Recast the data from the line containing "The height and width of the screenshot is (675, 1200). How" down through the line containing "Action: pyautogui.click(x=866, y=23)" as a Markdown table with the columns Row and Line. Give each line its own numbered row, and skip any blank lines.

== MATERIAL PROVIDED

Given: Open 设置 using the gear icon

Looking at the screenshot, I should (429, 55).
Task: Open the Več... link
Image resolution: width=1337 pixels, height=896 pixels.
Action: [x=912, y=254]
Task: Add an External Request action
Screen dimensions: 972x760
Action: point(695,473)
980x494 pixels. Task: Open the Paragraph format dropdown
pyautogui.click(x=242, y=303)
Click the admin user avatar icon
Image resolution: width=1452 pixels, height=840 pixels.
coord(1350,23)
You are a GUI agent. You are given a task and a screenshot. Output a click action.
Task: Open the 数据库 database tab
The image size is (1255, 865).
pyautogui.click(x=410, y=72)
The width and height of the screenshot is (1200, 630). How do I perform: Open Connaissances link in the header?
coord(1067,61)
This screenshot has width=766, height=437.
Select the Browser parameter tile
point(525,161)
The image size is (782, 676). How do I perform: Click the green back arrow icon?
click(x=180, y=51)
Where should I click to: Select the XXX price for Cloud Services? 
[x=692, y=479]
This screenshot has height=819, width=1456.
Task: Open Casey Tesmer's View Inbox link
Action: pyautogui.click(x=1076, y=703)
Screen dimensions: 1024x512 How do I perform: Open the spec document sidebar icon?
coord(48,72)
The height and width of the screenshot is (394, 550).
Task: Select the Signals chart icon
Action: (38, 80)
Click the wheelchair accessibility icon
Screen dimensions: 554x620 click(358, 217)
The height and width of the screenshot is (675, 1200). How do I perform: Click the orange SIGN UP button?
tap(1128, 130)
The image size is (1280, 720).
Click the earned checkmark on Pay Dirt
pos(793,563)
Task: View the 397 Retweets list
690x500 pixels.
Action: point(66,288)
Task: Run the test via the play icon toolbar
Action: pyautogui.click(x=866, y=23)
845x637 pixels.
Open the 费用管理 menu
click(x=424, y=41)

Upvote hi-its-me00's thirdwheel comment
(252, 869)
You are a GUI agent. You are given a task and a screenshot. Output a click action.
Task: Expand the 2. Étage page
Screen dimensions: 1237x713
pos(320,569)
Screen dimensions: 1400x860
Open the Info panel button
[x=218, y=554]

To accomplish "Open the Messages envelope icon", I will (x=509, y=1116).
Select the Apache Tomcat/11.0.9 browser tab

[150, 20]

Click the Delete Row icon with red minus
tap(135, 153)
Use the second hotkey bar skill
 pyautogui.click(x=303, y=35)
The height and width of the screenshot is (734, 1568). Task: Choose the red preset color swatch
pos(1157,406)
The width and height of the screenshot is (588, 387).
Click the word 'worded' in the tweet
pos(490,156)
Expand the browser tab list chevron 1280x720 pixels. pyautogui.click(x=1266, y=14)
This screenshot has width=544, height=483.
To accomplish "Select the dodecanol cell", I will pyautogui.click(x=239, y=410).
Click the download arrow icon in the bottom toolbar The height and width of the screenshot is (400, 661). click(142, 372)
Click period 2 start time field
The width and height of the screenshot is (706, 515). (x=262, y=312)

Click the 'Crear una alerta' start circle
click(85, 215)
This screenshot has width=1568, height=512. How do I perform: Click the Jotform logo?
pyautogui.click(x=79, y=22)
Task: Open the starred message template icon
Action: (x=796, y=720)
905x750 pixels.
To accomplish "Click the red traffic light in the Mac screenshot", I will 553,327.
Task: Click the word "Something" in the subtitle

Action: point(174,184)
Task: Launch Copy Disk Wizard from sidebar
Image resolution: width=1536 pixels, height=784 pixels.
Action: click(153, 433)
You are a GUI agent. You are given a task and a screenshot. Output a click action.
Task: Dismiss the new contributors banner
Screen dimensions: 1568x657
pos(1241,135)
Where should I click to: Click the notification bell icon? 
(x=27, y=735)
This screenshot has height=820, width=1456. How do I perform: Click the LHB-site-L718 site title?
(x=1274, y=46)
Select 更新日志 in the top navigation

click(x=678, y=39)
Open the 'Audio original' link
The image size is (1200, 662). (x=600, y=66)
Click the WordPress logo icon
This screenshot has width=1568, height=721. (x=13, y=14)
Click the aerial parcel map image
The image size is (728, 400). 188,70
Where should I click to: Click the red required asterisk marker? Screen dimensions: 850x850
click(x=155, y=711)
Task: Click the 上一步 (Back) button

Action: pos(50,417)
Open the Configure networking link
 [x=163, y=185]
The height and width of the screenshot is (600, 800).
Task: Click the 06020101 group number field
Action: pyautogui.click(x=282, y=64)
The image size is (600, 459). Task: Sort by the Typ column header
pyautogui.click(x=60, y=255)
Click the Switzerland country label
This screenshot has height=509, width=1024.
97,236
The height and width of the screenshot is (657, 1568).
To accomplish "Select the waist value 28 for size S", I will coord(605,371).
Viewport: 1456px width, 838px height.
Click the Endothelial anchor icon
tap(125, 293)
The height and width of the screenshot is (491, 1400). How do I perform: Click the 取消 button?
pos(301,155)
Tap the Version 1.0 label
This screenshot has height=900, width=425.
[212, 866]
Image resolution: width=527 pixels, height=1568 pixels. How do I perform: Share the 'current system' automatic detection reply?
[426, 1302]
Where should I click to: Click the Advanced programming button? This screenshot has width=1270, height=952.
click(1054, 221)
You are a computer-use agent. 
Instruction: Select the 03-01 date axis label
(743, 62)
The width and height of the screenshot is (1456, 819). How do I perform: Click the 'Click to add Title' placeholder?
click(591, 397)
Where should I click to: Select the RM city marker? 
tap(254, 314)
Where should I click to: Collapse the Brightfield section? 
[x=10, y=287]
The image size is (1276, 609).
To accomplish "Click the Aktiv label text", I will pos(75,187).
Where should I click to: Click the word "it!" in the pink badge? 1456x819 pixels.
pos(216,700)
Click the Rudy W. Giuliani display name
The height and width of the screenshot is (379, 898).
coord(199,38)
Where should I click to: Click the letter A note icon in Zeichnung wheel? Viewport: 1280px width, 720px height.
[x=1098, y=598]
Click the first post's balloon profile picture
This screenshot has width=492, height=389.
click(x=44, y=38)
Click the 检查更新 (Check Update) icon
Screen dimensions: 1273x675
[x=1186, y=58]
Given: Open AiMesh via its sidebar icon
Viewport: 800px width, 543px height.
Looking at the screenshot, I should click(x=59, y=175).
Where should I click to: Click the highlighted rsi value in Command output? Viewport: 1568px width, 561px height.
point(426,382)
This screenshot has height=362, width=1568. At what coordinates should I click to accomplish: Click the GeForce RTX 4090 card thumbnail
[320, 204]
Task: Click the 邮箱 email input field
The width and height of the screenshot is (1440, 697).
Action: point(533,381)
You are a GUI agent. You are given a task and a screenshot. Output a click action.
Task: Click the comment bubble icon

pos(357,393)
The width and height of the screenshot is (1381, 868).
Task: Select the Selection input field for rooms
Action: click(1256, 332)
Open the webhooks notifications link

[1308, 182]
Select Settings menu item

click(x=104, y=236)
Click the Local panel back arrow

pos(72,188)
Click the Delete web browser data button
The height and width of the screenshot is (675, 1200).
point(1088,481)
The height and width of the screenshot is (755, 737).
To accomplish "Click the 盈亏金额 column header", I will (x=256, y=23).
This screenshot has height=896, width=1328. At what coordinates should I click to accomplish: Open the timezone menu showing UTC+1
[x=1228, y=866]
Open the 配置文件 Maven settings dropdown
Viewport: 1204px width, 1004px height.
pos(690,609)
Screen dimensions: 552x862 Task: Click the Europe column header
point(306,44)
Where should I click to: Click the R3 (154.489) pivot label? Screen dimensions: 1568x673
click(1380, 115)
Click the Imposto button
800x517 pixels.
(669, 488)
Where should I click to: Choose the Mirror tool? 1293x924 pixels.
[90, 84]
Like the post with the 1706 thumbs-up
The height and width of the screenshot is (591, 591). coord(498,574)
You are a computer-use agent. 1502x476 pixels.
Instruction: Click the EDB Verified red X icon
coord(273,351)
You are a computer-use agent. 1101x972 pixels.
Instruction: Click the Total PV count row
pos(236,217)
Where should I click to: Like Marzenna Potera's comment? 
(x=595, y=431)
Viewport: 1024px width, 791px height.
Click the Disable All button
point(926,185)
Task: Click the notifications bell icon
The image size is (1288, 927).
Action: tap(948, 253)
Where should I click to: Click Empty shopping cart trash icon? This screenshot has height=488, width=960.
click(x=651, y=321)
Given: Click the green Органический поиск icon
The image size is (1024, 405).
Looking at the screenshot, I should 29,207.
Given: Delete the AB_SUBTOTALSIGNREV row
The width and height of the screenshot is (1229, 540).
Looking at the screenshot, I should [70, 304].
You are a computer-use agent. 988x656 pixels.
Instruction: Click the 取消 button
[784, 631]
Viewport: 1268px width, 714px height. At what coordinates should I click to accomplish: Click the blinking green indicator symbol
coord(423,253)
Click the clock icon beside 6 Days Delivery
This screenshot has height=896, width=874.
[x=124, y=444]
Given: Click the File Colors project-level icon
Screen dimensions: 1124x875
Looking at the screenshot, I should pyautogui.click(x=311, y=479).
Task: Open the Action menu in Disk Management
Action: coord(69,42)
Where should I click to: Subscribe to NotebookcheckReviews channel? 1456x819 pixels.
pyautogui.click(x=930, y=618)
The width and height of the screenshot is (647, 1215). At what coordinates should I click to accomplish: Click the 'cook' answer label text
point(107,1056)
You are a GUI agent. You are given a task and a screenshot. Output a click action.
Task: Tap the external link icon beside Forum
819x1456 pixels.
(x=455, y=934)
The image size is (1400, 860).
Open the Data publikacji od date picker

====

◆ **ANSWER TO THIS TASK**
| Row | Line |
|---|---|
| 1 | The height and width of the screenshot is (675, 1200). How do I perform: Click the orange SIGN UP button? |
| 2 | tap(1128, 130) |
| 3 | The image size is (1280, 720). |
| 4 | Click the earned checkmark on Pay Dirt |
| 5 | pos(793,563) |
| 6 | Task: View the 397 Retweets list |
| 7 | 690x500 pixels. |
| 8 | Action: point(66,288) |
| 9 | Task: Run the test via the play icon toolbar |
| 10 | Action: pyautogui.click(x=866, y=23) |